Conclusion
In the above picture, you can see the CPU boxes, which are now a nice striking dark color, with orange accents. The Ryzen 9 boxes are larger than the Ryzen 7 and Ryzen 5 boxes. In the second picture is a row of most of the CPUs lined up, they pretty much all look the same, sans labeling.
There is still a lot more to learn, and a lot of questions to ask. Today we had a very high level of information revealed, but there are still a lot of low-level details to learn. We are most curious about AM4 heatsink compatibility, which AMD claims it does support and works, so there is backward compatibility. However, with the new LGA socket and ILM, we are most curious about heatsink pressure points providing even pressure to the CPU as well as the ILM causing CPU bending, which has been an issue with the competition.
We also wonder why AMD never brought up the fact that Zen 4 has integrated graphics in the live stream. Yes, these are mainly only meant to “turn a screen on” and not play games, but you would think this would be a pretty monumental thing to talk about since it is brand new for AMD, and now brings competition to Intel. We hope to learn more about the graphics in our deep dives.
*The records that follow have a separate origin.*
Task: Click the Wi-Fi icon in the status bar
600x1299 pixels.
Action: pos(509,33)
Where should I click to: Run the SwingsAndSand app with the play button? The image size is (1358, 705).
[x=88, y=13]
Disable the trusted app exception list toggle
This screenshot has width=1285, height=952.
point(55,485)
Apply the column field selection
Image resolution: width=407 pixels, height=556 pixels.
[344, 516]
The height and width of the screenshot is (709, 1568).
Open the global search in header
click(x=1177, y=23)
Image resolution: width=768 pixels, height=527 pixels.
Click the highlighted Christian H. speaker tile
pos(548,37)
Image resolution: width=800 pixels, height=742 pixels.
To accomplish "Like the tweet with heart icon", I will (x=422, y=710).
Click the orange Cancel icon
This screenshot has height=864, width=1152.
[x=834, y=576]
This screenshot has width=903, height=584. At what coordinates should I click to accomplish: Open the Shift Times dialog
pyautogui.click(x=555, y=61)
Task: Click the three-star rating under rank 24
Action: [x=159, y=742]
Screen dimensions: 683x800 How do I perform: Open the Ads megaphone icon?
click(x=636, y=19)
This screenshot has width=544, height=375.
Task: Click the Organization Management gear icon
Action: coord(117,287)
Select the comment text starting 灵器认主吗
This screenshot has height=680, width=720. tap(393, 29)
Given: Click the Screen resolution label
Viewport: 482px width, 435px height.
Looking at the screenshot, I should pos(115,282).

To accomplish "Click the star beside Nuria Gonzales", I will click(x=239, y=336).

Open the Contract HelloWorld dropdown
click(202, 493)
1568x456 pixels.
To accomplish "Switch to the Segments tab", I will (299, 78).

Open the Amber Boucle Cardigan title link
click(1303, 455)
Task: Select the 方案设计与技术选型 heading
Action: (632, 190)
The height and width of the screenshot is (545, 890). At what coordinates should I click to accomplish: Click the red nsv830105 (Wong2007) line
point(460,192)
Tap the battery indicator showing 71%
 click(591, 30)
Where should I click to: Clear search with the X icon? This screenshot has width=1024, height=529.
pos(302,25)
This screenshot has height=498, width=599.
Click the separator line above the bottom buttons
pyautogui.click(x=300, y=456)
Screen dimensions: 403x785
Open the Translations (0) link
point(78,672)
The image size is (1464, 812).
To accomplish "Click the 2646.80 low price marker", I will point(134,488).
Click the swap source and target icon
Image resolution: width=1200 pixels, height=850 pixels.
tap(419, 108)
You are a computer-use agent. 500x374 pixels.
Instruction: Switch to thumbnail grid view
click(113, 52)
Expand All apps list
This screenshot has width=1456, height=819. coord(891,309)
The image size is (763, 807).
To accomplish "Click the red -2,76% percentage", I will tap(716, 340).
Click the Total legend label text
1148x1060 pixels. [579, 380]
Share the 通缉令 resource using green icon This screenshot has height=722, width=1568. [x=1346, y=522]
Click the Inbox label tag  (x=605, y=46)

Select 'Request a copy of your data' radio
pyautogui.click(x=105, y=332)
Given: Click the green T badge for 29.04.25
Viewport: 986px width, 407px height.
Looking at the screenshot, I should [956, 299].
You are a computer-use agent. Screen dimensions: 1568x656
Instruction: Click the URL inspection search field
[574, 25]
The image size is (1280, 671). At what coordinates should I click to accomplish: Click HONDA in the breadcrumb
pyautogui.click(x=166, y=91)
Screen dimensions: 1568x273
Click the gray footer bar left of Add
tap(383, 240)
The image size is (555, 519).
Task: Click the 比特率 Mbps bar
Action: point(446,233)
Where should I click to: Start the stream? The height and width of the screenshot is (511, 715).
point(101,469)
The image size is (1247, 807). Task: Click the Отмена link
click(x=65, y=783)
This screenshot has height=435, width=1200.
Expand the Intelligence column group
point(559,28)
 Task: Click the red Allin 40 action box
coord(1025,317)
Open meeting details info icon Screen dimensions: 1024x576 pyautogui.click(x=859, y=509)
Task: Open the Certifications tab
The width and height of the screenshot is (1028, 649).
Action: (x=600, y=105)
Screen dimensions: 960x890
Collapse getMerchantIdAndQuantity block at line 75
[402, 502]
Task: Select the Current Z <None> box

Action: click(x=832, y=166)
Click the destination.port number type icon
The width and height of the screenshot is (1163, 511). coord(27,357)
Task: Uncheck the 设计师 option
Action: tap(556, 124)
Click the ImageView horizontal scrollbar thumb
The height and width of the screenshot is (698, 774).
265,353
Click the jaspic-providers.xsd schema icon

It is clear that AMD is pushing innovation, then again it really had no choice but to provide things like DDR5 and PCIe 5.0 in its new platform considering the competition has it. If AMD had not, or even missed out on one of these things, this platform would have been backwards from the beginning. It is also clear that in this round, AMD focused on core frequency improvements with the Zen 4 architecture. While it is getting a decent gen-to-gen 13% IPC boost, the primary goal and focus was on getting the frequency to ramp up, and ramp up they did. At 5.7GHz AMD has put its effort into providing clock speeds that high on a 16-core chip, and that is impressive. Zen 4 was all about optimizing core speed.
We will be learning more in the coming days, and hope to provide more granular details in our launch review. For now, take all this information, assimilate it, let it mull over, and with the pricing consider AMD is trying to set its pricing relative to the competition, and its gen-over-gen pricing strategy, of which it has a forward-looking plan. AMD plans to support AM5 till at least 2025, and if you are wondering about 3D V-Cache chips, AMD is planning Zen 4 3D V-Cache. And what about Zen 5? AMD states that Zen 5 is on track for 2024. Finally, the icing on the cake, they actually mentioned RDNA3 on 5nm and we had a “sneak peak” of a shroud design, with a game demo running, so yay?
Naked Ryzen 7000 Series CPU, nice silicon you have there.